P60
Developing countries navigating global finance

Convenors:
Emily Jones (University of Oxford)
Location:
Summer Common Room (Magdalen College)
Start time:
14 September, 2016 at 9:00
Session slots:
2

Short abstract:

This panel examines the political economy of international finance in developing countries. Papers will focus on the role of the state, examining the ways in which developing country governments shape relations between domestic and global financial markets and financial sector development.

Long abstract:

Since the 1980s, unprecedented capital mobility has linked the financial markets of developing countries into an ever more tightly interconnected global system. In many developing countries, including in sub-Saharan Africa, finance is undergoing rapid transformation and expansion, changing the architecture of domestic financial systems and redefining their links with global markets. Connections to global financial markets are evolving and deepening, and the majority of financial flows to developing countries now come through private rather than official channels.
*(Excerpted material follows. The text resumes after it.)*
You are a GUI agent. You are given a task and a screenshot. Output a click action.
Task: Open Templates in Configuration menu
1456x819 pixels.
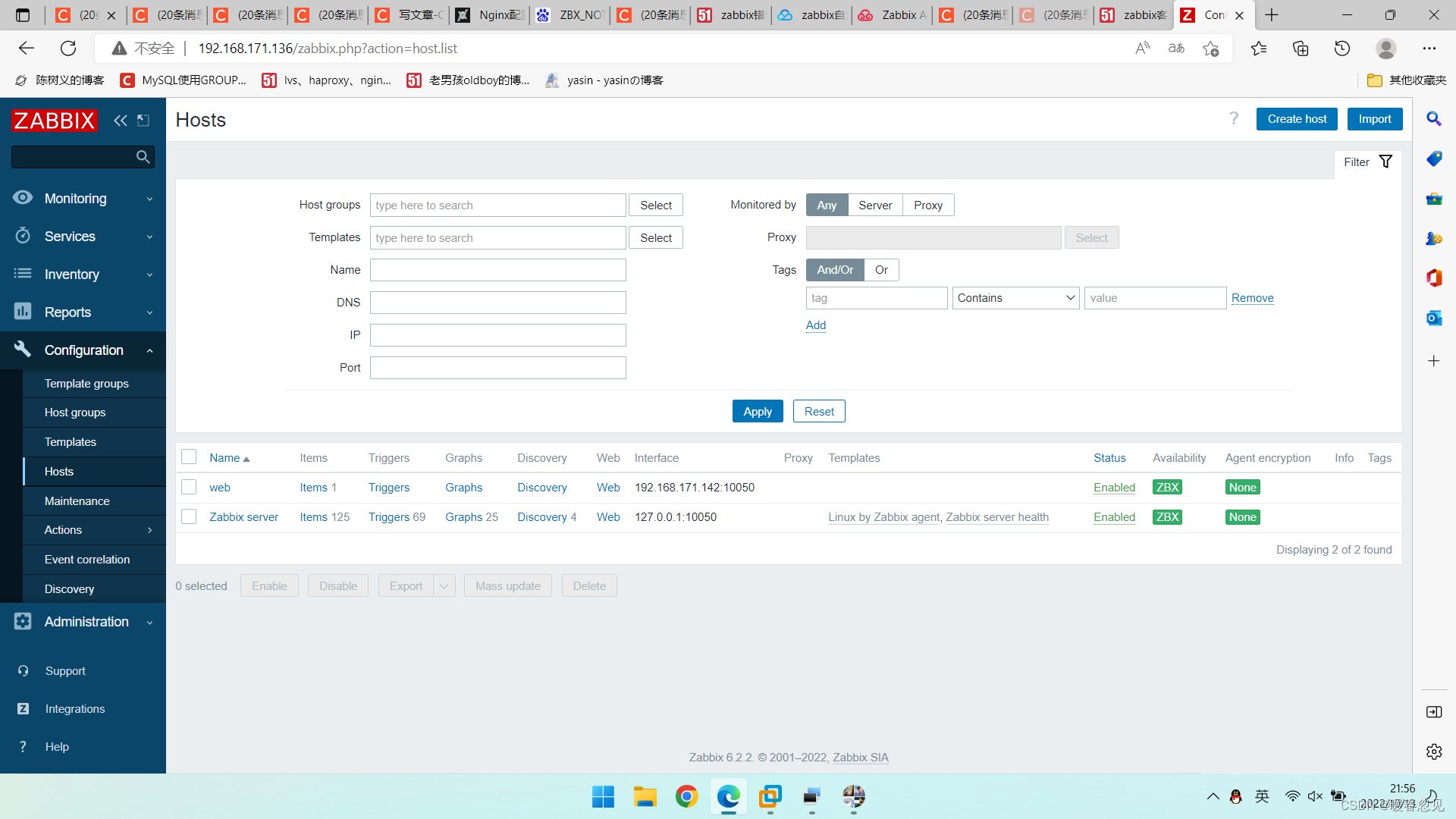coord(71,442)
Integration brings opportunities but exacerbates vulnerabilities. Developing countries are having to navigate the end of the commodity super-cycle and the 'normalisation' of United States' monetary policy; questions about the sustainability of new sovereign debt issuances; and global financial standards are having unintended adverse effects, including on remittances. Scholars have examined the liberalisation and integration of developing countries into global financial markets. The papers in this panel seek to go beyond this, examining the important role of the state in shaping the trajectory of financial sector development. Particular questions to be addressed include: to what extent, and in what ways does the international financial system structure the environment in which firms and governments in developing countries operate? How is the international and domestic political economy of finance shaping regulatory decisions? How and why does this vary across countries? What are the policy dilemmas and trade-offs that governments face, and how are they resolving them? What is the intersection between this debate and other debates on financialization or globalization and the state?